Feeding the Five Thousand

The pictures tell their own story. Every day since they began last week, the Diocesan earthquake response team has been feeding an average of almost 5,000 people a day.
In every place the team has worked, it's been the first help to arrive.

The Diocese has been joined by volunteers from ASIPO, a service organisation which helps people suffering from AIDS.... social workers, nurses, psychologists.
Together with our Padre Jesus Mejia, the Bishop's chaplain , and Pastor Zevallos, they have been serving hungry people.
The aim is to start up soup kitchens and community help centres which the local people will then run themselves.
These centres are registered with PRONAC and Civil Defence so that they qualify for food distribution.
We are buying and sending kerosene cookers, large pans and cooking utensils for the work.
Transport is expensive and we are hoping to receive food from the organisations that are taking it down in bulk: Caritas, the Salvation Army, PRONAC the government food agency. But as yet these food stores are not available.
Transport without the police or army is dangerous and desperate people are stopping vehicles to take what they are carrying to their families. Inevitably there is racketeering too.

Such has been the response from our friends that we shall be sending a second team to the stricken towns and villages.
All being well this new team will be in operation before the end of the week.
It is our hope to send it up into the mountainous areas of Huacavelica, in land from the epicentre. This is the poorest area of Peru and because of its isolation it is likely that no help has yet reached there.
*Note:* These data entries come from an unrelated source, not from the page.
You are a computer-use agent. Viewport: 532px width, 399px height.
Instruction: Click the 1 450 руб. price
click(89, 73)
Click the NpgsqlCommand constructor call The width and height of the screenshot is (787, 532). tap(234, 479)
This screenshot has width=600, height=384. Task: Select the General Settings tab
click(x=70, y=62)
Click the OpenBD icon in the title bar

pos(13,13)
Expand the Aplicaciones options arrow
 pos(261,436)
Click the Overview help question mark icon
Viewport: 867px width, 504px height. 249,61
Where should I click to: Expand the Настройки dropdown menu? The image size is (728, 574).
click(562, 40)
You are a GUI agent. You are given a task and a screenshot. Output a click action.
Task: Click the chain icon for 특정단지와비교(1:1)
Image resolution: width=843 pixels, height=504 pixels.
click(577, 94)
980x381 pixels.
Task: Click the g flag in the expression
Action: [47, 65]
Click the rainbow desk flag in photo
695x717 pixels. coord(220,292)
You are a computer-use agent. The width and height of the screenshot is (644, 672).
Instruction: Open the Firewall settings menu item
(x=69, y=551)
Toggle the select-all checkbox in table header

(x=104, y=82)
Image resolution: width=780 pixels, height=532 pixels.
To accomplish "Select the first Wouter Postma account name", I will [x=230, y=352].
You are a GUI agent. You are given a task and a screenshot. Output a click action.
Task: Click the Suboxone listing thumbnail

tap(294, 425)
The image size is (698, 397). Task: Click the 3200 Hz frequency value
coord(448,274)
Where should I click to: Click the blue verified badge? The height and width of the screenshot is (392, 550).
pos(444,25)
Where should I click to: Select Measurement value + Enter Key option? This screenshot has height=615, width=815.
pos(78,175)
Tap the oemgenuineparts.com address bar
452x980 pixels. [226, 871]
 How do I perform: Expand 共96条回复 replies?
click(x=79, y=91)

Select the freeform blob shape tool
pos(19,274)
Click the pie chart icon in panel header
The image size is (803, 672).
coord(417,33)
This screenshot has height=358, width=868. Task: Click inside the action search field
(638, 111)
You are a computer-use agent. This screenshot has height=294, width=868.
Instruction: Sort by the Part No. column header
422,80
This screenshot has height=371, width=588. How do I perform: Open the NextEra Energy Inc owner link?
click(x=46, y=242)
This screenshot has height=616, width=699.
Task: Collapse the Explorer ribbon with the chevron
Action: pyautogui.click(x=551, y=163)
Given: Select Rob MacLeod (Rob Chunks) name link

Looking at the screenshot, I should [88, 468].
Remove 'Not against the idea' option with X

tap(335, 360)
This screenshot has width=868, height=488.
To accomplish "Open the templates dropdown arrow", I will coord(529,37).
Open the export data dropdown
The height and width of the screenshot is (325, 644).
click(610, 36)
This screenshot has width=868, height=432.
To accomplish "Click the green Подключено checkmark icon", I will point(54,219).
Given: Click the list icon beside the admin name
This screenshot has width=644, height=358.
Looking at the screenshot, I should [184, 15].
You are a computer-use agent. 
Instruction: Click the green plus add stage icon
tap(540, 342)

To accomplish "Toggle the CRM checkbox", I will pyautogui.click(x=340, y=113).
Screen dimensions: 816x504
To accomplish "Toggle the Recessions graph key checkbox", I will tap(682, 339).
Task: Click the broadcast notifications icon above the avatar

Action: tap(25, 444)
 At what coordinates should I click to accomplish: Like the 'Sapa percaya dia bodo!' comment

It has been amazing how many other churches and organisations have been in contact with us and asked to work with us.
I feel humbled by the offers we have received and pray that by God's grace we may be worthy of it.

In Lima we have volunteers working in the hospitals, visiting and caring for those who have been injured and are far from home.
We are caring for their families too with food, clothing, medicines, friendship and lodging.
Ericka Montoya, our social worker who received a grant from USPG for her training, is leading this ministry.

The parable of the sheep and goats is near the top of our minds as we have the privilege of feeding the hungry, clothing the naked, visiting the sick...

Once again thank you so much to all our friends who have been so
faithful in their prayers and generous in their giving. May God bless you for your kindness. We are only too aware of the privilege we have of being released to serve in this way and conscious that it is by your giving that this is possible. May God's love be multiplied among us.